第28章 恋模様
「んー…!ごめんなさい!
聞かなかった事にして?」
私から少しだけ距離をとって
甘露寺さんはまた両手を合わせた。
「どうしてですか…?」
「あれは偶然だったの。
私の勝手だったのよ」
「どういう事ですか?」
「私からは何も言えないの…
ごめんなさい」
本当に困っているようだった。
それ以上困らせるのも違うような気がして
私はもう何を訊くのもやめた。
「そう、ですか…」
でも、ひとつだけ収穫があった。
この子は、宇髄さんに恋していない。
さっき私に、
いつから付き合っているのかと訊いた時、
彼女は本当に楽しそうだった。
私たちの事を探っているふうではなかったからだ。
「睦ちゃんは、これからどうするの?」
「今日はもう帰ります」
「寄り道もせずに?」
「はい」
「まだ早いのに…」
「うちでしたい事があるので…」
最近は写真を撮るばかりで、
現像が追いついていない。
だからそれをどうにかしたいのだ。
それなのにこの子は、
「わかった!この大学の人じゃない人と
お付き合いしてるのね?これからデート?」
ひとりはしゃぎ出す。
…単に、恋バナが好きな女の子らしい。
「デートに行くような格好に見えますか?」
素直で可愛いなぁ。
「えー?そういうのを気にしなくてもいいくらい
気の置けない人なのよ!」
「ふふ、違います。
課題も出てますし、直帰ですよ」
「そうなの?」
「はい。
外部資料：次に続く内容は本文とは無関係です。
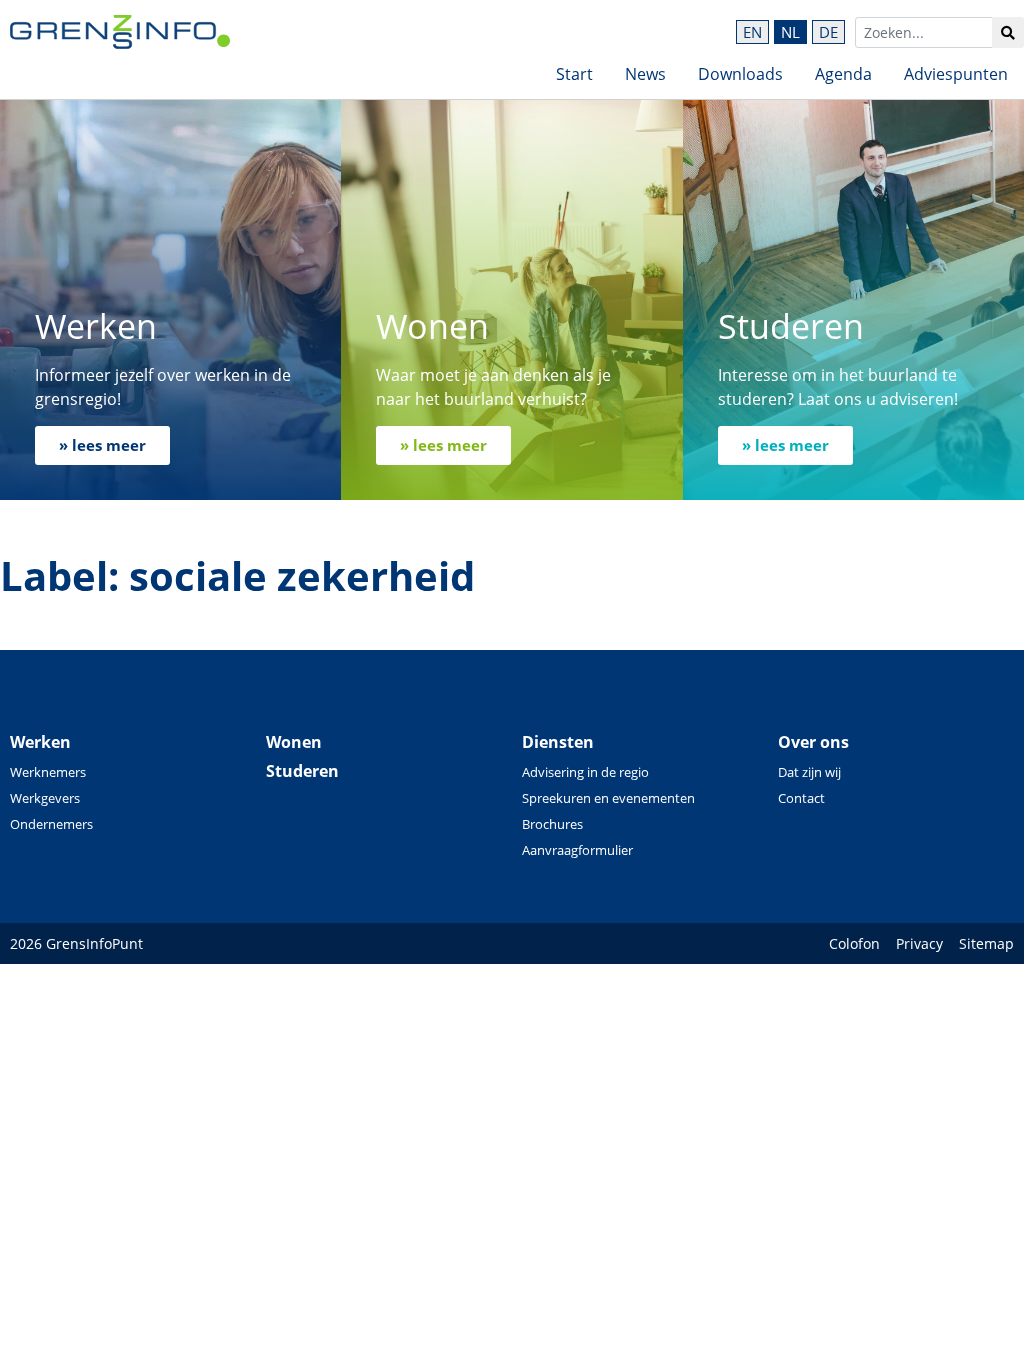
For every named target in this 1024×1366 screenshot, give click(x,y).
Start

甘露寺さんは?」
話の矛先が自分を向いて
少し嬉しそうにした甘露寺さんは
「私はね、彼氏がお迎えに来てくれるのを
待ってるの!きゃっ」
きゅっと目を閉じて頬を染める甘露寺さんは
超絶可愛い。間違いなく、可愛い。
甘露寺さんだから許される反応。
「彼氏さんがいらっしゃるんですね」
「うん!かっこいいのよ?」
両手で頬を包み、にこっと笑う甘露寺さんは
とっても幸せそうで、
あぁ、恋って素晴らしいんだなぁと
ぼんやり思った。
まぁ、私には無縁かな?
だいたい付き合って、何をするんだろ。
高校生の時に、
付き合った人がいなかったわけではなかった。
それなりに楽しかったし幸せだったと思う。
でもその人とは大学が分かれた事で
お別れをした。
お互いに、そこまでして
付き合い続ける相手ではなかったのだ。